GOAL OF THE EXERCISE »
Find every line below with the word "computer" in it, and copy each one.

-- THE INPUT follows --

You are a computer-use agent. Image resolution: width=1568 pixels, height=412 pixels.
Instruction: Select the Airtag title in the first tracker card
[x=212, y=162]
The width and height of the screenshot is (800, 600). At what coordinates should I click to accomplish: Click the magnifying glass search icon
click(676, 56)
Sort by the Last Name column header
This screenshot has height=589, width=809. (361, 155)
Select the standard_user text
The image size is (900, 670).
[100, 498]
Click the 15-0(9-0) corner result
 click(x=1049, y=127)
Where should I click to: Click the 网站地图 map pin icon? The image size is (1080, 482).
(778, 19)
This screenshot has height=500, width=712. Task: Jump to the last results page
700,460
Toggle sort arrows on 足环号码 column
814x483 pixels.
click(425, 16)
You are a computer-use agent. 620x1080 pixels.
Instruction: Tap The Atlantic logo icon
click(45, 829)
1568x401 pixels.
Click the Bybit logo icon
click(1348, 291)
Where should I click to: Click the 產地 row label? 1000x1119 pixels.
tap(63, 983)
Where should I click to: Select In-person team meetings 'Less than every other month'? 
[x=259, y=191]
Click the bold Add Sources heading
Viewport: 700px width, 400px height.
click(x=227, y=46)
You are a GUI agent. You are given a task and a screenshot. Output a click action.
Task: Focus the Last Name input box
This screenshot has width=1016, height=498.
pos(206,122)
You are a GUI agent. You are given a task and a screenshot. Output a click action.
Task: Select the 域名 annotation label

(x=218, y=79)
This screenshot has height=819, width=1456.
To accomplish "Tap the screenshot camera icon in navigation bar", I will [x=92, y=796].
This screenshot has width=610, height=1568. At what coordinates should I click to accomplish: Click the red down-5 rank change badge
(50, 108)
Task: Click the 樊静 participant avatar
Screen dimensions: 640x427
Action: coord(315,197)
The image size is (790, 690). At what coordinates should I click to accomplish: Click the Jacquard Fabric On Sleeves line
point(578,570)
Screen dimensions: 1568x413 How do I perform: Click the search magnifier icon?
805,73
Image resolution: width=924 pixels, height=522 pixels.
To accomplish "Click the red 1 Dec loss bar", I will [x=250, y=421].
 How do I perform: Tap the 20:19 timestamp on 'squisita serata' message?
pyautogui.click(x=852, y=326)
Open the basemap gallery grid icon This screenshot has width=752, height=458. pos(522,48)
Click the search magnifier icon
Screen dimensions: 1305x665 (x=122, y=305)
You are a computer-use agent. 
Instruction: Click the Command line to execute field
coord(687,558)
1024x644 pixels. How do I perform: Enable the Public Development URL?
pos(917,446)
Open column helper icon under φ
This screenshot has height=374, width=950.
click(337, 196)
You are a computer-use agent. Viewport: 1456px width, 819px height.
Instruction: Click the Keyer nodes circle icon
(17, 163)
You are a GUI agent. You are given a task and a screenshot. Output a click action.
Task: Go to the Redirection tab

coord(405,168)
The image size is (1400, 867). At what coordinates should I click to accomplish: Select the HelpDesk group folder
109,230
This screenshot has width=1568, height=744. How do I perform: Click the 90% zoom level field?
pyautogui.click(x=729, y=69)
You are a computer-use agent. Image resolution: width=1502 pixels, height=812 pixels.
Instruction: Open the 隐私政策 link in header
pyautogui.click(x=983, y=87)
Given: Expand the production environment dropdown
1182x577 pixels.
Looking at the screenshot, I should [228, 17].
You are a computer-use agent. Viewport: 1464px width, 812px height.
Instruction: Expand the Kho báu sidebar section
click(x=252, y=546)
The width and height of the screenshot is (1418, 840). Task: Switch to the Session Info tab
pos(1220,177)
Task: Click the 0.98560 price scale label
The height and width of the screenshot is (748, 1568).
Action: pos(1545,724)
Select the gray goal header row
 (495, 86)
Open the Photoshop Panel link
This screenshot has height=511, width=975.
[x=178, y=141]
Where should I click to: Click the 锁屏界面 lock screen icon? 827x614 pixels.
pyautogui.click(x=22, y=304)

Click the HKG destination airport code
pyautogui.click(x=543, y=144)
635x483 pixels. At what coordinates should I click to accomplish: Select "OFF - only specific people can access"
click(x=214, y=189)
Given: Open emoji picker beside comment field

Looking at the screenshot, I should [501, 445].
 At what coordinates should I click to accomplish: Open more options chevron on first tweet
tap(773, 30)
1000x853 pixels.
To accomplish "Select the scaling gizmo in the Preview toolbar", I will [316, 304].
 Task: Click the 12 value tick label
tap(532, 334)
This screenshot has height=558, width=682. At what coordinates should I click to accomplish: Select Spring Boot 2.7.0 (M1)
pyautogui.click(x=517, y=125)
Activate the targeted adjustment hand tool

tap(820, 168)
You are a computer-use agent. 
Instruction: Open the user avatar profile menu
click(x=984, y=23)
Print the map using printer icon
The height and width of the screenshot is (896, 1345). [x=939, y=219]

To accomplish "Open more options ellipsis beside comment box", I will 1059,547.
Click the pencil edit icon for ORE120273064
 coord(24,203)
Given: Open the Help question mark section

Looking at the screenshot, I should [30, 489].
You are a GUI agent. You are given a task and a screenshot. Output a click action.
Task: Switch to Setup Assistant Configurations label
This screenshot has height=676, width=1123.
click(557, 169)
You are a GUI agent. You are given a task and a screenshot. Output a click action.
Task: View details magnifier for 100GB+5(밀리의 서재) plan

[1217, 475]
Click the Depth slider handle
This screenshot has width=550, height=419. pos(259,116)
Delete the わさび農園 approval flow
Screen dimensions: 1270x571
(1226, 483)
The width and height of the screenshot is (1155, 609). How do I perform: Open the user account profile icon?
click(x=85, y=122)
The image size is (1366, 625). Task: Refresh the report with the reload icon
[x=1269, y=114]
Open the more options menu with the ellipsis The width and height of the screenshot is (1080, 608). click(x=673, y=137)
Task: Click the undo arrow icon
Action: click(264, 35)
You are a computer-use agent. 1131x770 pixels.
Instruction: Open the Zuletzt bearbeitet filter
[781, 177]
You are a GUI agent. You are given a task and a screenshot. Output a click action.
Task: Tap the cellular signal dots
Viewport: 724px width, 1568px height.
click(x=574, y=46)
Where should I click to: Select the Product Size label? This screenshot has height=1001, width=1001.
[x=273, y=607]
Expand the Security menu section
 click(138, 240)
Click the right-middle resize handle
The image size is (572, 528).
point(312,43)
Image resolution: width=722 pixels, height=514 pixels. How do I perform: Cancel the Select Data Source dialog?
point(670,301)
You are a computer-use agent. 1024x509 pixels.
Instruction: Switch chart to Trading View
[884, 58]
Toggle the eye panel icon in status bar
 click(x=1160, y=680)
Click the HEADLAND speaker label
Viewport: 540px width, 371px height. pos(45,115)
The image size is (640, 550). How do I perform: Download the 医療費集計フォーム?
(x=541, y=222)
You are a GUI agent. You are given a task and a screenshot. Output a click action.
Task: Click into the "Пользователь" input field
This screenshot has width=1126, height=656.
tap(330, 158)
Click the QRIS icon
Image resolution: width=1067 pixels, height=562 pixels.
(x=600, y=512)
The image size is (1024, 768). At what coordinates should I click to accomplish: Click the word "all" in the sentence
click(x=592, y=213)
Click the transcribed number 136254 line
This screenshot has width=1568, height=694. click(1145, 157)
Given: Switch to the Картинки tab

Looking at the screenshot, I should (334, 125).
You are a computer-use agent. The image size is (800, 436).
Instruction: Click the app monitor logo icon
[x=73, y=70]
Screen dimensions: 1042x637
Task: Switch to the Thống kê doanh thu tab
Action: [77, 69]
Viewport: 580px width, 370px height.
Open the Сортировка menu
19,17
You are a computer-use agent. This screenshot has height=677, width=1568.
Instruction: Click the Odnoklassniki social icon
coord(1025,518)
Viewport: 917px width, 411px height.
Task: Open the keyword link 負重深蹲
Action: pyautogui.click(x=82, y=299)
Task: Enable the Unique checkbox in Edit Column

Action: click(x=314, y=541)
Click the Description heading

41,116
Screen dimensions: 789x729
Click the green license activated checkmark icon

-- THE INPUT concluded --

ANSWER TO THIS EXERCISE »
You are a computer-use agent. Image resolution: width=1568 pixels, height=412 pixels.
You are a computer-use agent. 620x1080 pixels.
You are a computer-use agent. 
You are a computer-use agent. Viewport: 1456px width, 819px height.
You are a computer-use agent. Image resolution: width=1502 pixels, height=812 pixels.
You are a computer-use agent. Viewport: 1464px width, 812px height.
You are a computer-use agent. 
You are a computer-use agent. 1131x770 pixels.
You are a computer-use agent. 1024x509 pixels.
You are a computer-use agent. The image size is (800, 436).
You are a computer-use agent. This screenshot has height=677, width=1568.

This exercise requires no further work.